Cover: soft (newspaper stock)
Binding: double-fold
Process: digital
Color: black and white cover and throughout
Edition Size: 5000
ISBN: none
CONDITION NOTE: Given that these are newspapers, they have some yellowing and aging, but are complete otherwise.
This is an ambitious, exciting, double-issue from AREA, their first. It offers readers an in depth accounting of the impact of the tumultuous year of 1968 now 40 years on in Chicago on activism, art, and leftist politics. It goes well beyond the nostalgia for the protests against the Democratic National Convention which gained international notoriety due to police riots to examine a range of issues that impact life in the city today.
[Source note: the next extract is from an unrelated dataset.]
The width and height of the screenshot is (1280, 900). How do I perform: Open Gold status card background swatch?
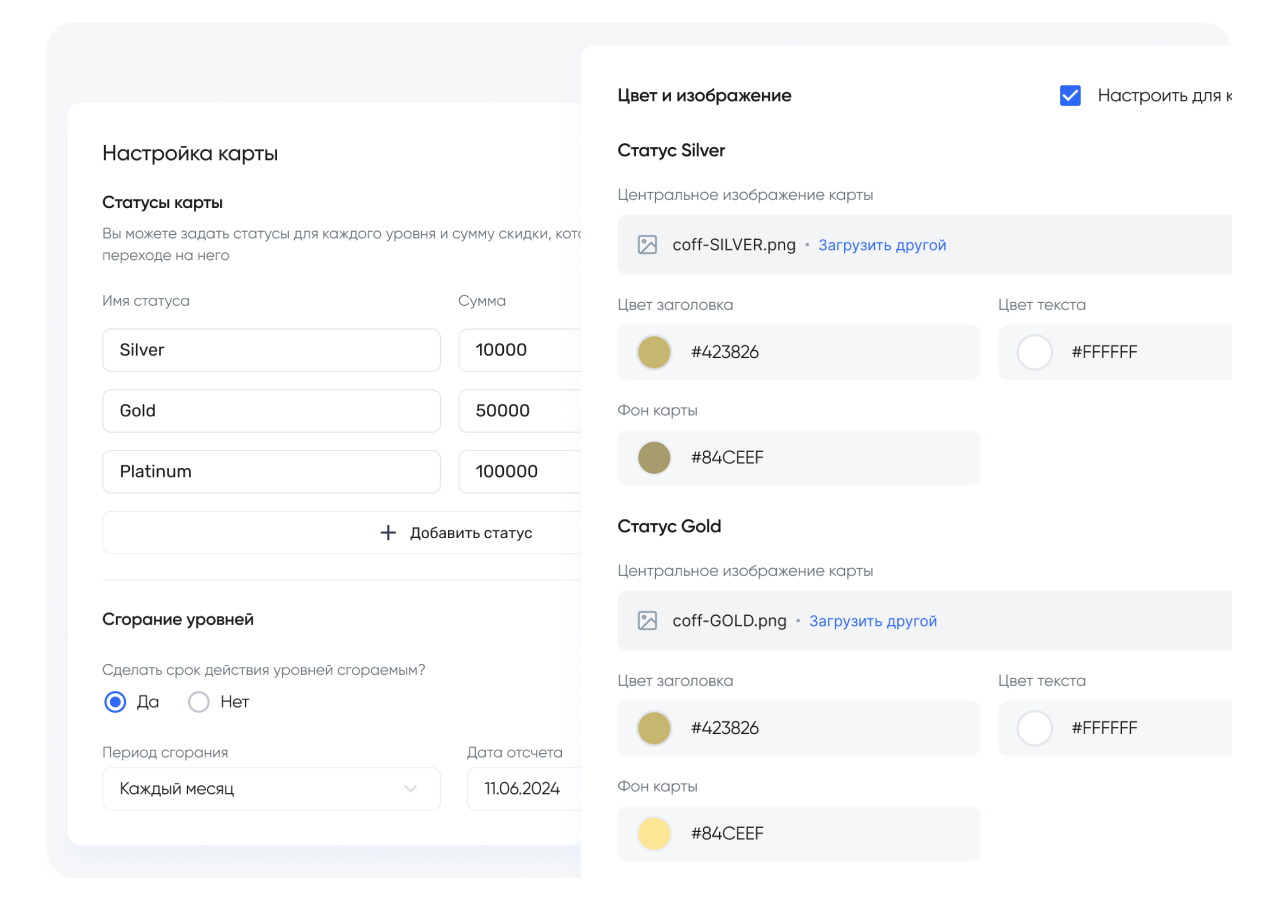(x=654, y=834)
From the editorial statement:
We have divided this issue into three main themes: Hidden Histories, Then and Now: Legacy, and Intergenerationality. In Hidden Histories, our authors excavate less-known organizations and forgotten episodes from the late 1960s in Chicago. The section includes a subsection of shorter profiles written by students from DePaul University and the University of Chicago. In Then and Now: Legacy, we look at the traces of 1968 in the present. How did that era shape our own? What remains relevant? In Intergenerationality, we think about specific contacts between individuals of different generations, people who fall between generations, and the concept of the generation itselfoften seen as an invention of the 60s.
Contributors:
Aaron Sarver, Steve Macek and Alyssa Vincent, Carrie Brietbach, Euan Hague, Ashley Weger, Julie Glasier, Joey Pizzolato, Darcy Lydum, A.L. Gray, Amy Martin, Chris Brancaccio, Andrea Baer, Maggie Taft, Laura Gluckman, Chloe Ottenhoff, Amy Sonnie and James Tracy, Earl Silba with Stu Smith, Lauren Cumbria, Barbara Jones-Hogu, Sam Barnett, Daniel Tucker, Rebecca Zorach, Eve Ewing, Benjamin Shepherd, BLW, Lucky Pierre, Bert Stabler, Paige Sarlin, Nicole Garneau, Frank Edwards, Dan S. Wang, Chris Brancaccio, Cathleen Schandelmeier, Eric Triantafillou, Pete Zelchenko
This issue is particularly special to many Chicagoans as it commemorates the brief, vibrant life of Ben Schaafsma, one of the founders of InCubate.